You are viewing a plain text version of this content. The canonical link for it is here.

Posted to user@spark.apache.org by Wei Chen <we...@gmail.com> on 2016/02/02 19:07:42 UTC

optimal way to load parquet files with partition

Hi All,

I have data partitioned by year=yyyy/month=mm/day=dd, what is the best way
to get two months of data from a given year (let's say June and July)?

Two ways I can think of:
1. use unionAll
df1 = sqc.read.parquet('xxx/year=2015/month=6')
df2 = sqc.read.parquet('xxx/year=2015/month=7')
df = df1.unionAll(df2)

2. use filter after load the whole year
df = sqc.read.parquet('xxx/year=2015/').filter('month in (6, 7)')

Which of the above is better? Or are there better ways to handle this?


Thank you,
Wei

Re: optimal way to load parquet files with partition

Posted by Michael Armbrust <mi...@databricks.com>.

It depends how many partitions you have and if you are only doing a single
operation.  Loading all the data and filtering will require us to scan the
directories to discover all the months.  This information will be cached.
Then we should prune and avoid reading unneeded data.
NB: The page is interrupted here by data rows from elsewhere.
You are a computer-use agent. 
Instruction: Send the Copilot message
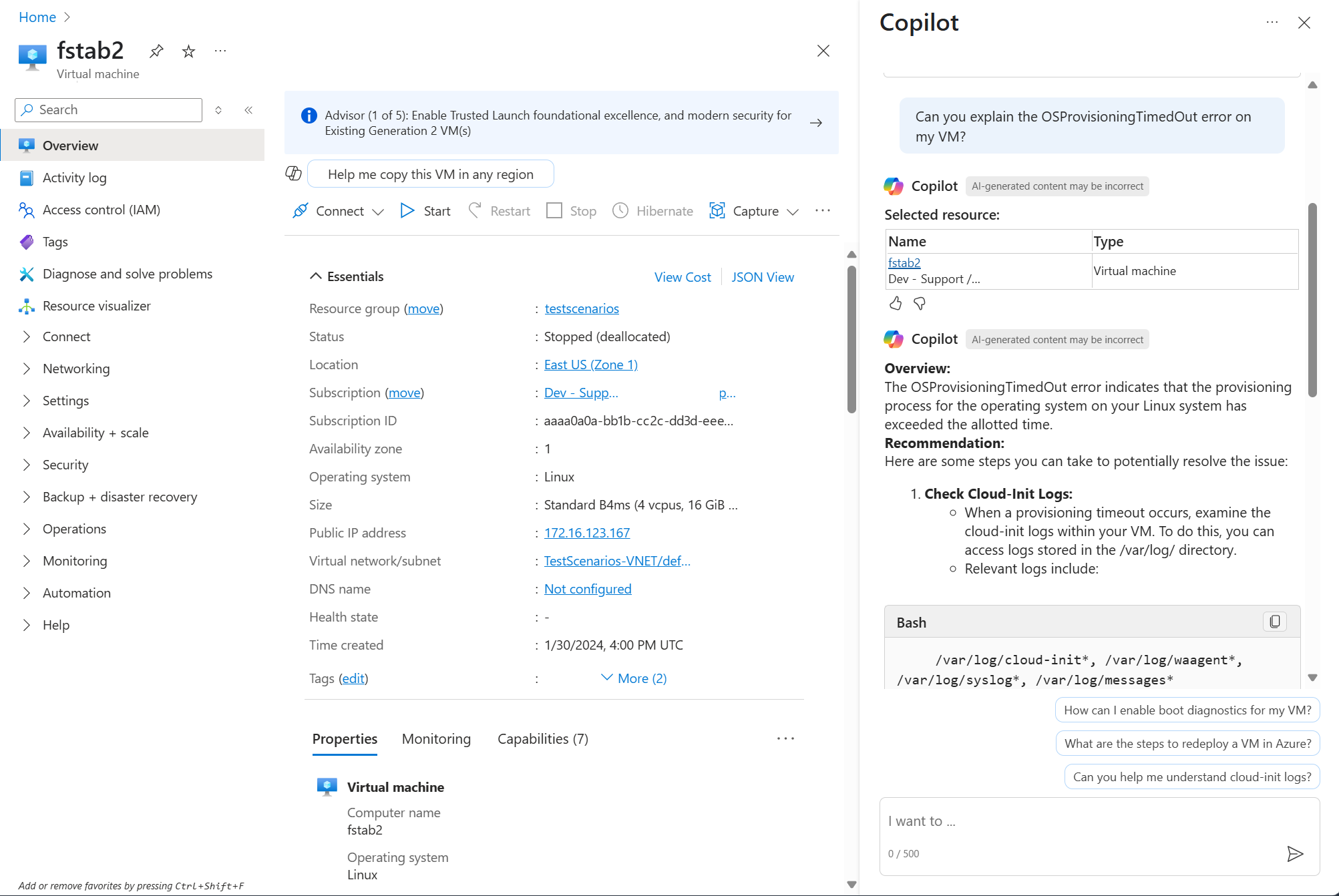(x=1294, y=853)
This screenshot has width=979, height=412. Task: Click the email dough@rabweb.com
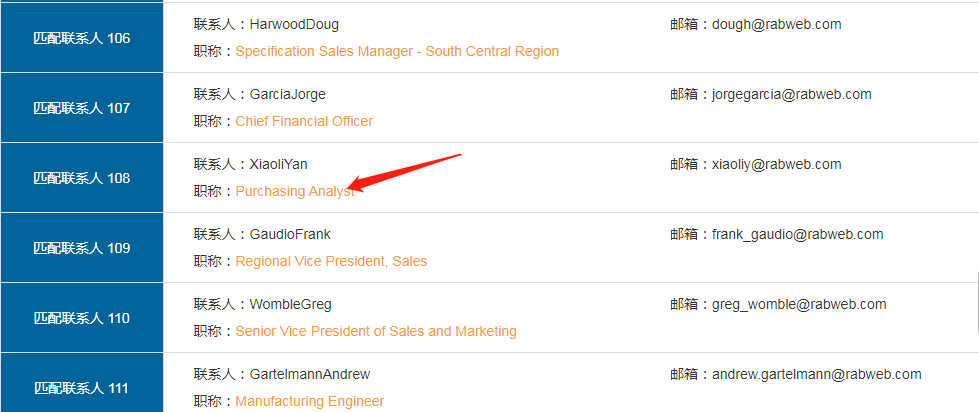tap(776, 24)
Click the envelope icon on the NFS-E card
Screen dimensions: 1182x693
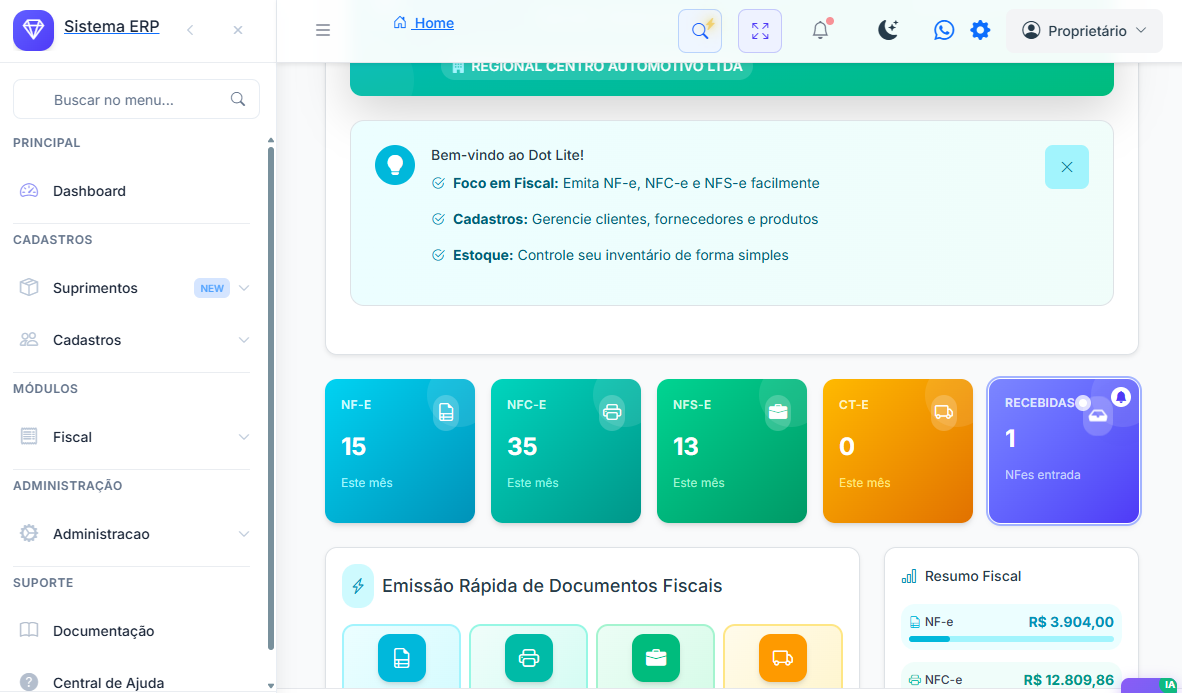click(778, 411)
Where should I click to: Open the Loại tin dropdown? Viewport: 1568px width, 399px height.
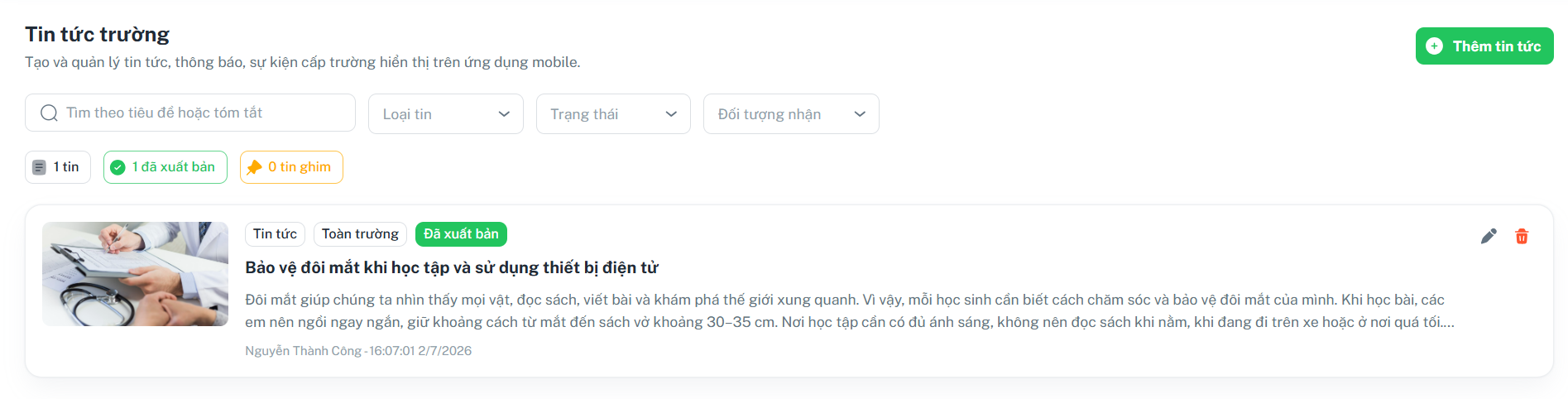(446, 114)
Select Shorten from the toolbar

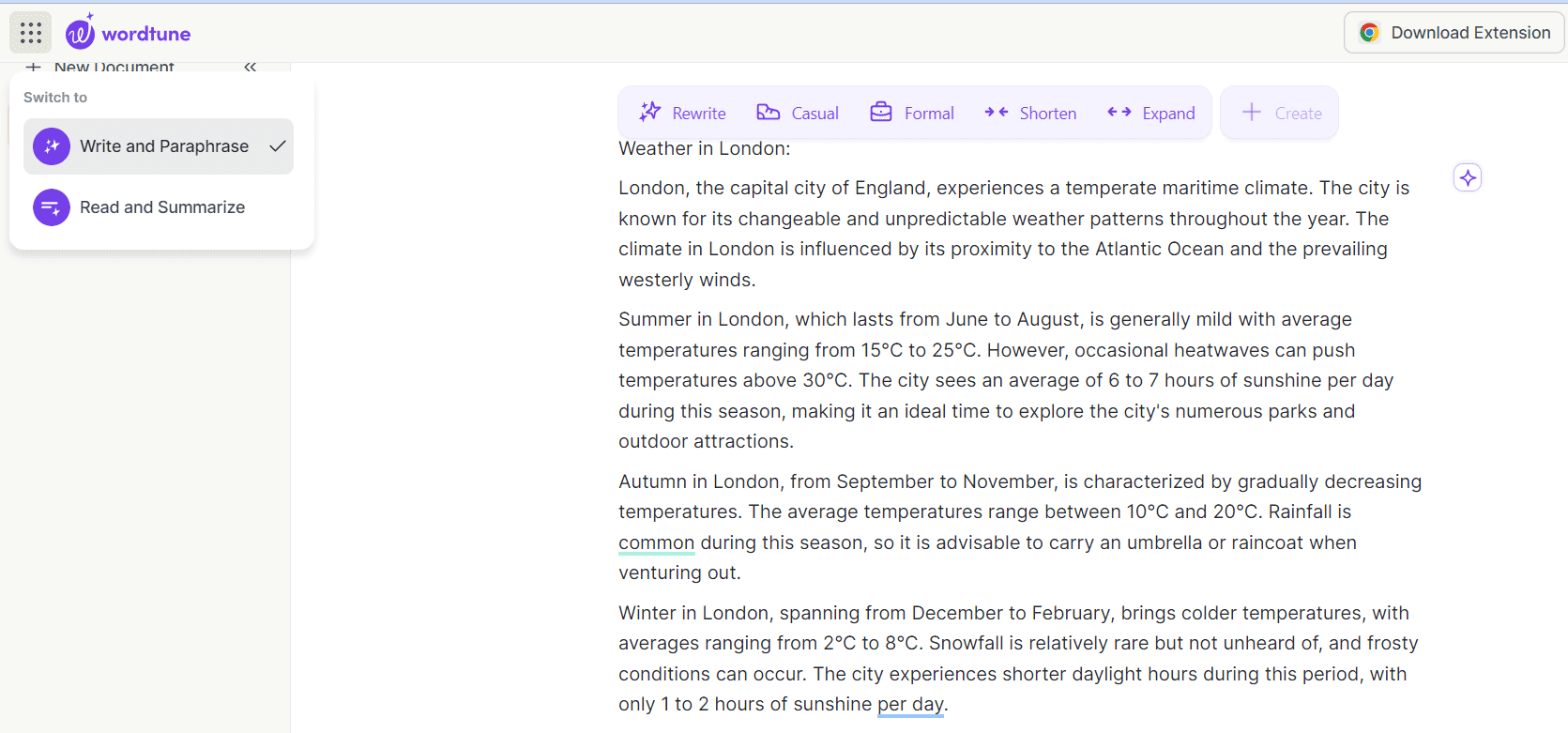(x=1047, y=113)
Option 1 does not require this scan, but is more work for the developer.

On Tue, Feb 2, 2016 at 10:07 AM, Wei Chen <we...@gmail.com> wrote:

> Hi All,
>
> I have data partitioned by year=yyyy/month=mm/day=dd, what is the best way
> to get two months of data from a given year (let's say June and July)?
>
> Two ways I can think of:
> 1. use unionAll
> df1 = sqc.read.parquet('xxx/year=2015/month=6')
> df2 = sqc.read.parquet('xxx/year=2015/month=7')
> df = df1.unionAll(df2)
>
> 2. use filter after load the whole year
> df = sqc.read.parquet('xxx/year=2015/').filter('month in (6, 7)')
>
> Which of the above is better? Or are there better ways to handle this?
>
>
> Thank you,
> Wei
>